Blogger’s Note: With every progression in technology – there is usually a negative reaction premised upon fear of change presented as justified due to a real existing threat. In the UK, there was a very well established view that the human-body would “fall apart” if subjected to speeds greater than four-miles per hour (or variants of this argument involving different speeds – as nobody could prove it – or had actually experienced it). Interesting, the progressive thinker and academic John Ruskin thought along these lines. Engels, having travelled on some of the world’s railways through Manchester and other places – remarked that middle-class people, whilst snug and safe in their second and first-class carriages, could traverse through the working-class slums and experience with their own eyes just how bad the existing poverty was. The family of Engels owned cotton mills in the Manchester area – and went out of its way to provide good working and living conditions for them – men and women. Of course, many workers lost their livelihoods due to advancement in technology, and this was a rational fear for people living on the bread-line. The capitalists, those who gate-keep for the bourgeois, tell us that all change is good, and that all progression comes with a human-cost. The UK government “ordered” that the railway companies could just “take land from the working-class” – demolishing the slums they lived in without paying for the land or the price of relocation (it would take decades before the UK Parliament eventually ordered not-so-generous compensation payments to the poor). Therefore, the fabled steam-engine, although now eulogised, respected, and looked upon with a loving nostalgia (even by myself), at the time of their first appearance, they were often viewed as the apex of all that was wrong with industrialisation and forced modernity. A type of hellish ogre smashing its way through established communities – for the betterment of the rich. Nowadays, with the development of all-round technology and the consumerism from the US, believe or not, much travel or transportation by train is considered too expensive or inefficient. When the UK Tory government privatised the previously State-run “Royal Mail” – one of the first changes (other than slashing its work-force from 90,000 to 30,000) was to transition all postal transportation back onto (roaded) lorries and away from the much quicker trains. ACW (19.1.2026)
Jason Arunn Murugesu – North East and Cumbria – 18.1.2026
Plans are being drawn up to excavate what is believed to be the world’s oldest train platform.
Last year Heighington Station, which dates to back to 1827 and was part of the first passenger railway to use steam trains in the world, was bought by the charity Friends of the Stockton and Darlington Railway.
The group’s chair Niall Hammond said the excavation of a small train platform located near the site was planned.
He said it was presumed it was the “original for the building” because it looked the right size and shape.
He said plans were still in the early stages, but that the group hoped to attract lots of volunteers to the dig over the summer.
Hammond said the platform, which is next to the station, was “tiny” and had cobbles.

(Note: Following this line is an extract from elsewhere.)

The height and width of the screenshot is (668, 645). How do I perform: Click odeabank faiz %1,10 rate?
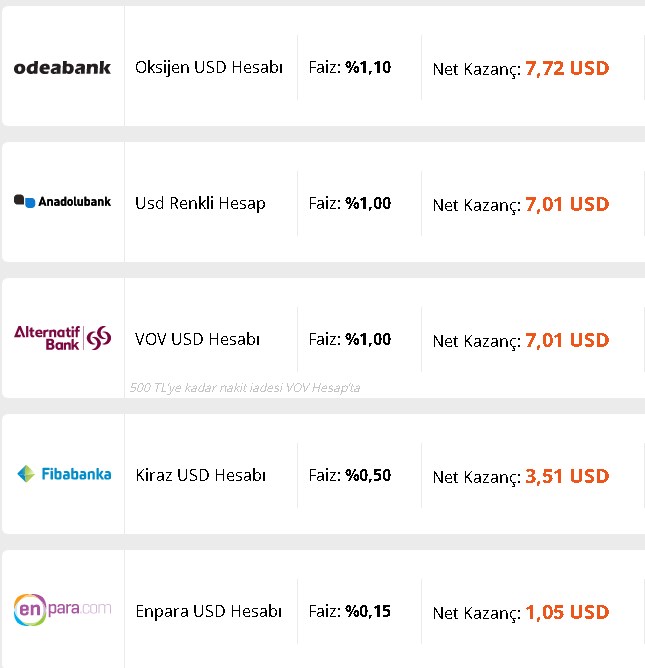[350, 67]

He said ideally the team would find a “Georgian penny” at the bottom of the platform during the dig which would confirm its age.
The charity has owned the building since September after buying it for £285,000 following a fundraising drive.
Hammond said it hoped to make the site accessible to the public.
“We want to refurbish it so that it feels like it’s 1827 again,” he said.
“Staff will be in appropriate clothes and costumes – it’ll be candle lit and the decor will be 1827.”
He estimated that restoration work would cost £3m and that most of the year would be spent filling out grant applications.